Class-E amplifier design
For this amplifier only three components need to be specifically
designed; 1) the extra inductor (Le), 2) the shunt capacitor (Csh) and, 3) the
selection of a suitable switching device. The RF choke (LRFck) value is less
critical and hence can be chosen or designed.
The design equations for the Class-E amplifier have been derived by
N. Sokal [1]. To simplify these equations, the value of QL in [1] is set to in-
finity, which is a reasonable approximation in most applications within
the frequency capability of this development board. The design needs to
have a specific load resistance (RLoad) value and desired load power (PLoad)
that is used to begin the design, which then drives the values of the other
components, including the magnitude of the supply voltage.
The Class-E amplifier passive component design starts with the load
impedance value (ZLoad) shown in figure 1. The reactive component of ZLoad
is tuned out using a series capacitor CS, which also serves as a DC block,
resulting in RLoad. It is a common mistake to ignore the need for the DC
block, where a failure to do so can yield a DC current from the supply
through to the load, and lead to additional losses in several components
in that path.
First, using the equations in figure 4, both the extra inductor
Le (equation 2 and shunt capacitor (equation 3) values can be
determined [2], [3]. The value of the shunt capacitor includes the
COSS of the switching device, which must be subtracted from the
calculated value to yield the actual external capacitor (Csh) value. To
do this, first the magnitude of the supply voltage (VDD) is calculated
using equation 1, which in turn can be used to determine the peak
device voltage (3.56·VDD).
The RMS value of the peak device voltage is then used to determine the
COSSQ of the device at that voltage. This is the capacitance that will be
deducted from the calculated shunt capacitor to reveal the external
shunt capacitor (Csh) value. The COSSQ of the device can be calculated by
integrating the COSS as function of voltage using equation 4. If the COSSQ
value is larger than the calculated shunt capacitance, then the design
cannot be realized for the load resistance specified and a new load
resistance (RLoad) must be chosen.
Finally, the choke (LRFck) can be designed using equation 5 and, in this case,
a minimum value is specified. Larger values yield lower ripple current,
which can lead to a more stable operating amplifier. A too-low value will
lead to increased operating losses and change the mode of operation of the
amplifier. In some cases this can be intentional.
Here:
RLoad = Load Resistance [Ω]
PLoad = Load Power [W]
VDD = Amplifier Supply Voltage [V]
f = Operating Frequency [Hz]
Le = Extra Inductor [H]
Csh = Shunt Capacitor [F]
COSS = Output Capacitance of the FET [F]
COSSQ = Charge Equivalent Device Output Capacitance [F].

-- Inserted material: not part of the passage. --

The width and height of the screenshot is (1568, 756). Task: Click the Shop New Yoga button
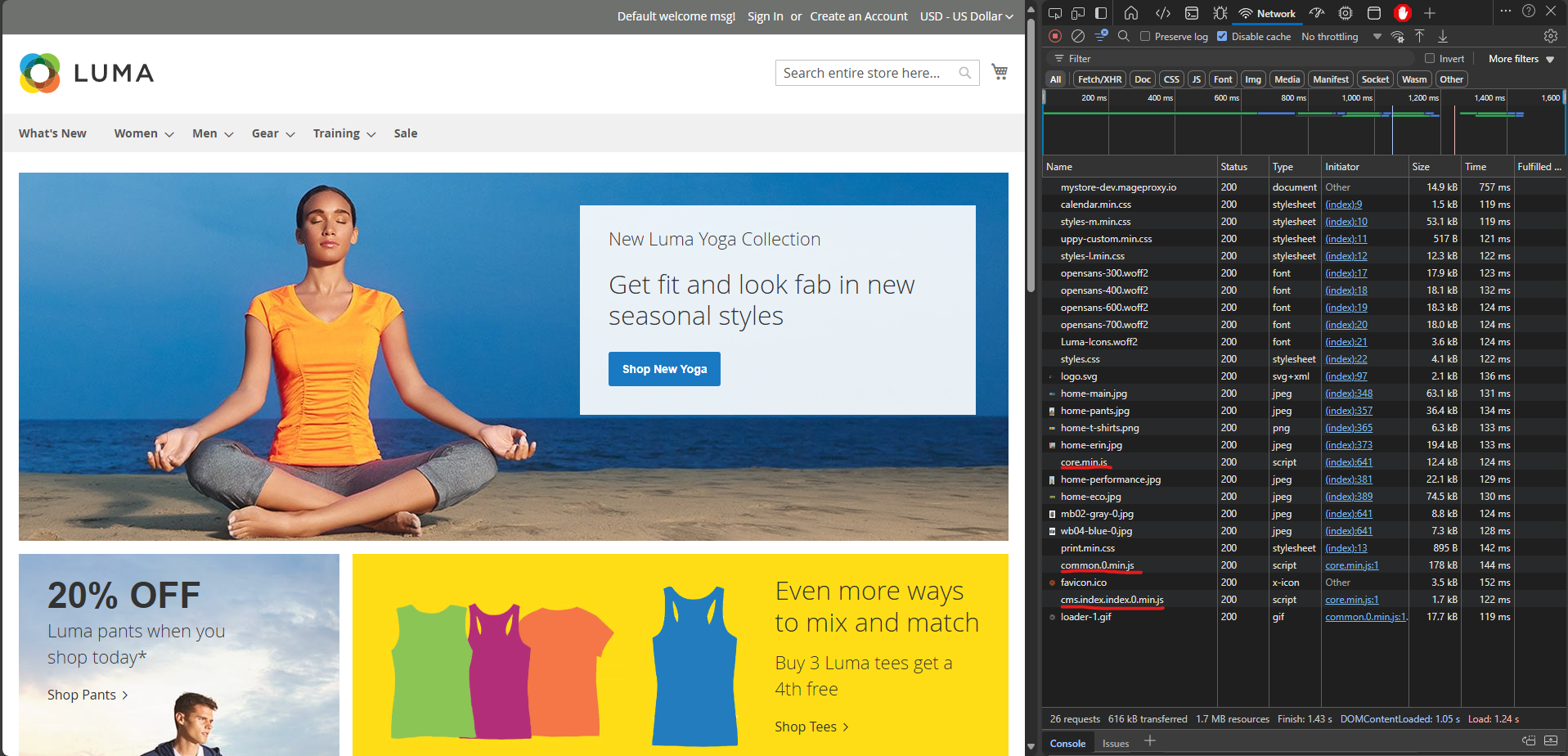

VDS = Drain-Source Voltage of the FET [V]
LRFck = RF Choke Inductor [H]
CS = Series Tuning Capacitor [F]
ZLoad = Load Impedance [Ω]
NOTE. that in the case of a differential mode amplifier the calculated value
of Le is shared between each of the circuits and thus must be divided by
two for each physical component on the board.
[1] N.O. Sokal, “Class-E RF Power Amplifiers, QEX, Issue 204, pp. 9–20,
January/ February 2001.
[2] M. Kazimierczuk, “Collector amplitude modulation of the Class-E
tuned power amplifier, IEEE Transactions on Circuits and Systems,
June 1984, Vol.31, No. 6, pp. 543–549.
[3] Z. Xu, H. Lv, Y. Zhang, Y. Zhang, Analysis and Design of Class-E Power
Amplifier employing SiC MESFETs,“ IEEE International Conference on
Electron Devices and Solid-State Circuits (EDSSC) 2009, 25–27
December 2009, pp 28–31.
QUICK START PROCEDURE
The EPC9053 amplifier board is easy to set up to evaluate the
performance of the eGaN FET in a class-E amplifier application. Once
the design of the passive components has been completed and
installed, then the board can be powered up and tested.
1. Make sure the entire system is fully assembled prior to making
electrical connections including an applicable load.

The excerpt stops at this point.